By Howard Schneider
(Reuters) -U.S. central bankers have signaled they are likely to raise interest rates at the end of their two-day policy meeting on Wednesday after holding the benchmark overnight interest rate steady in the 5.00%-5.25% range in June. Data since then has kept that decision on track. Here's a guide to some of the numbers shaping the policy debate:
RETAIL SALES (Released on July 18, next release on Aug. 15): Retail sales rose less than expected in June, increasing just 0.2%. But a separate measure known as «core» retail sales, which better reflects underlying economic growth, posted a strong 0.6% gain. The overall slow pace of increase may indicate the start of a pullback by consumers, something that the Fed has been anticipating and, through its rate hikes, trying to encourage.

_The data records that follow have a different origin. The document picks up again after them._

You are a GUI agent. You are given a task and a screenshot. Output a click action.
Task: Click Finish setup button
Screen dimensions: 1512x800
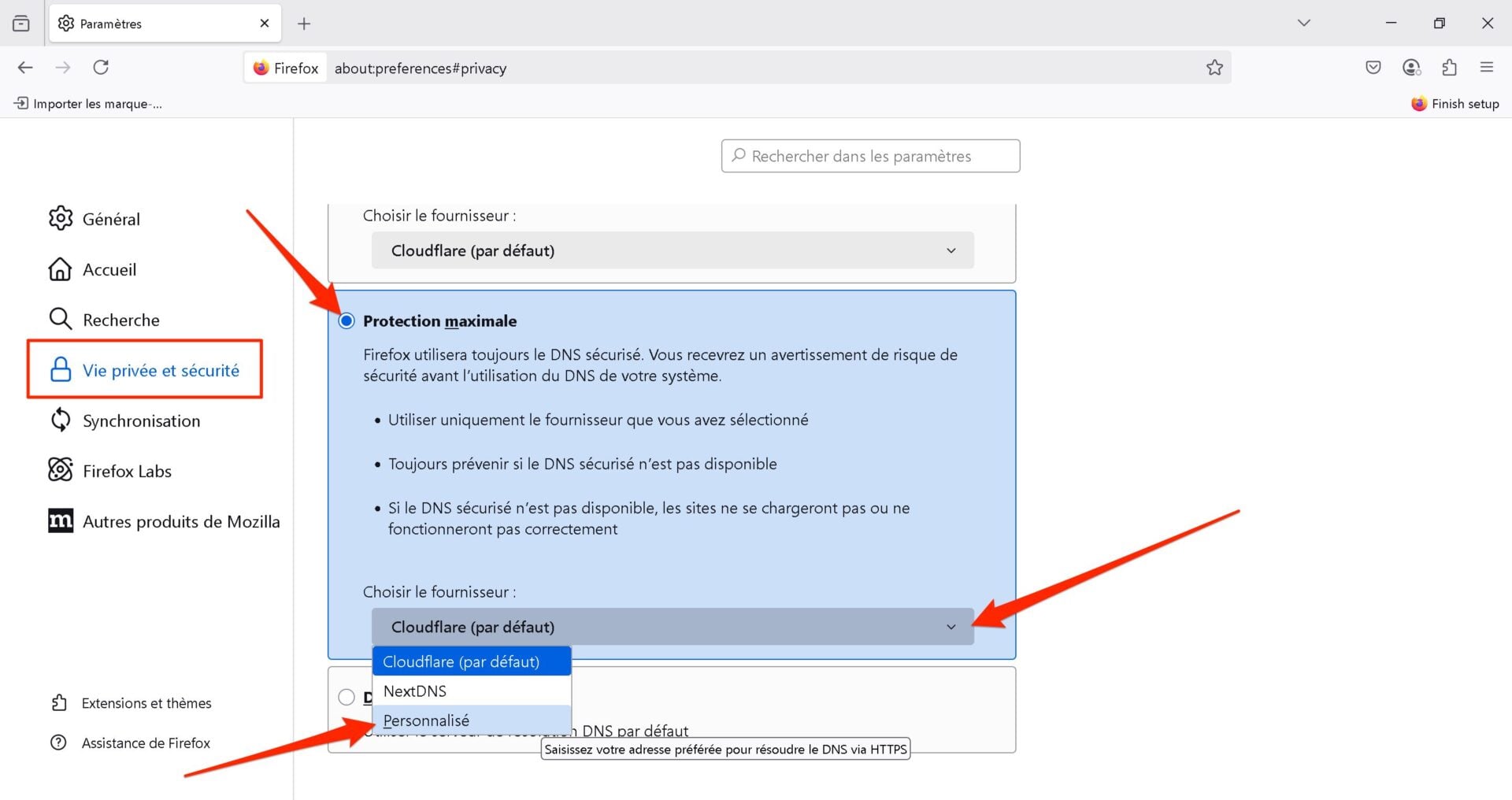pos(1455,104)
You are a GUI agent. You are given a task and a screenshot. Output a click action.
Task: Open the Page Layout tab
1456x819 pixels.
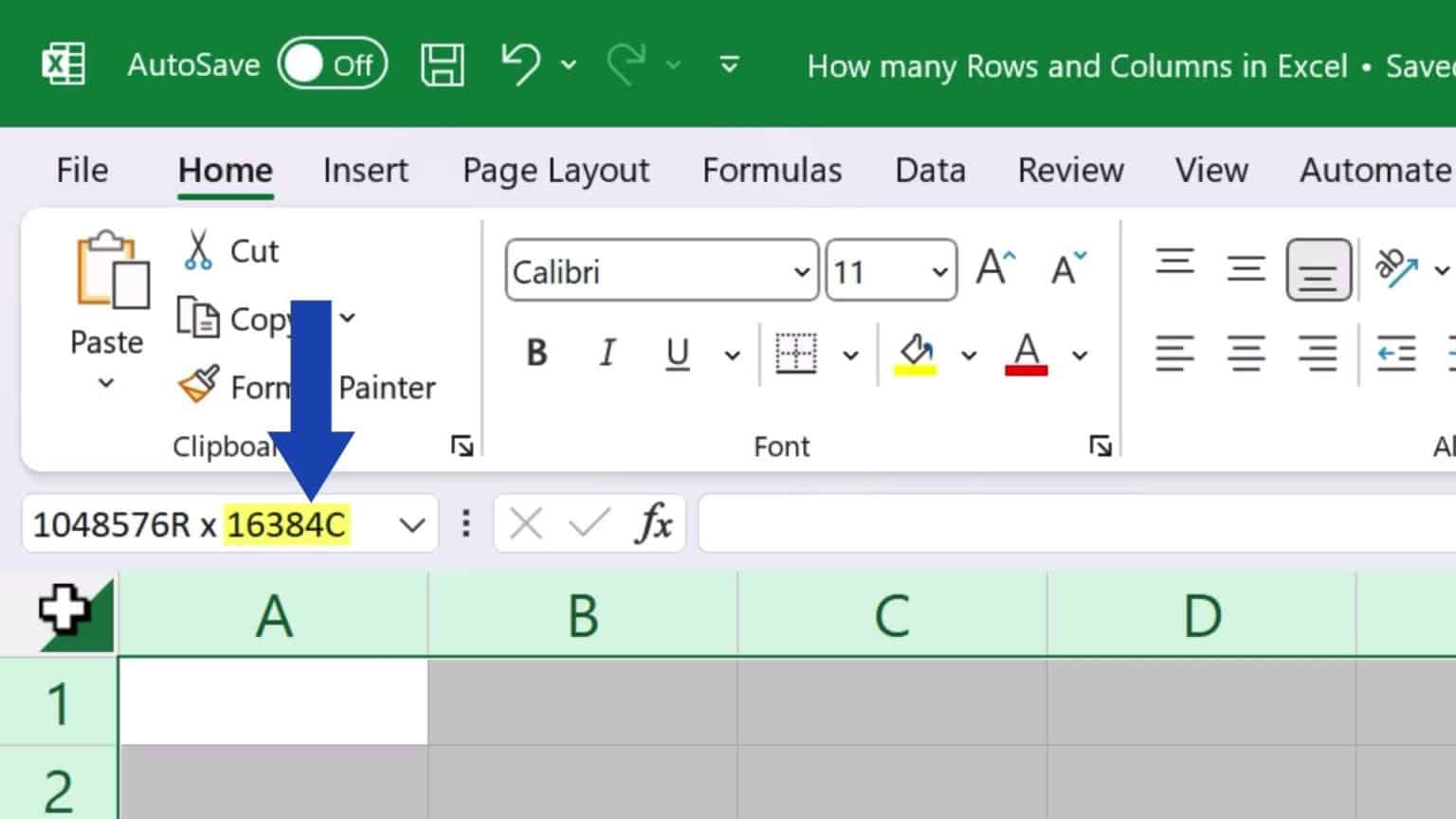(x=555, y=171)
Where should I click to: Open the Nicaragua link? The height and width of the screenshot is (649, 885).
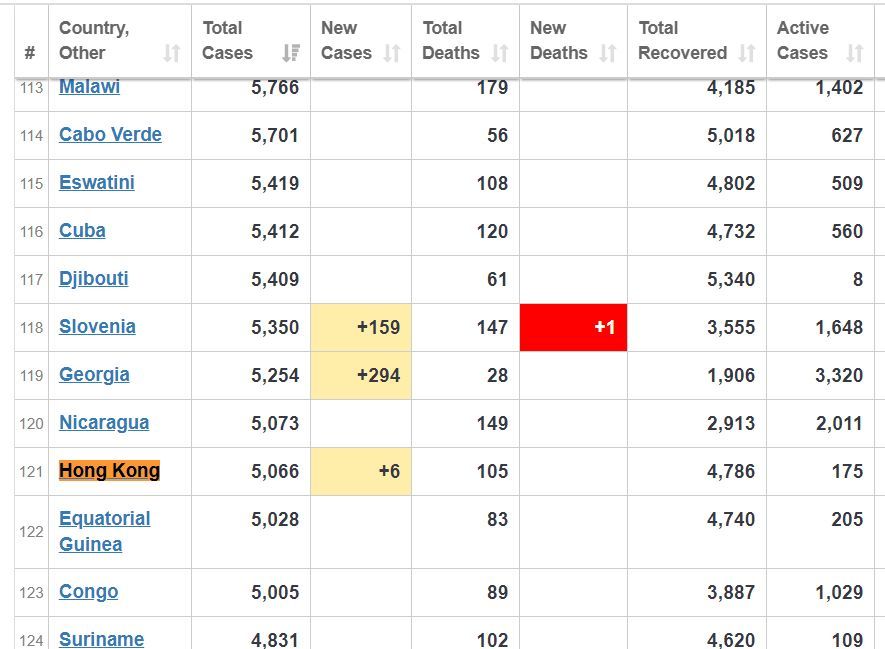[104, 423]
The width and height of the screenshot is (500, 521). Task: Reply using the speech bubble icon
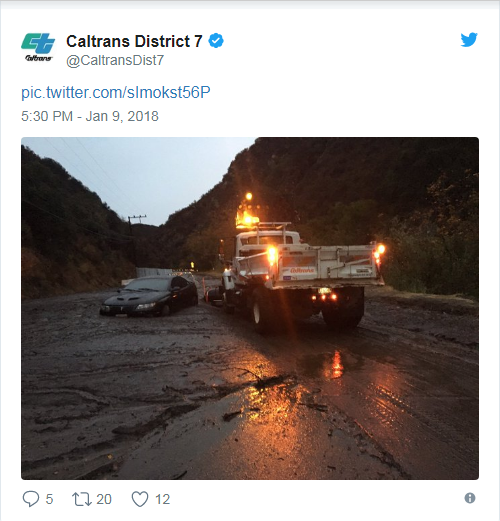coord(31,499)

INFLATION (released on July 12, next release on July 28): Consumer price inflation tumbled in June to a 3% annual rate, from 4% in May, the slowest pace since March of 2021 and a sign of what some economists expect is the start of steady progress for the Fed's inflation fight.
It likely won't dissuade officials from a rate hike at this week's meeting, a move that is widely expected in financial markets. Prices based on the Fed's preferred inflation gauge increased 3.8% in May on a year-over-year basis, but underlying inflation pressures remained stuck in overdrive, with the core personal consumption expenditures index at 4.6%.
But it could begin to undercut arguments for more hikes beyond that point, and may shift the Fed's relentlessly hawkish tone.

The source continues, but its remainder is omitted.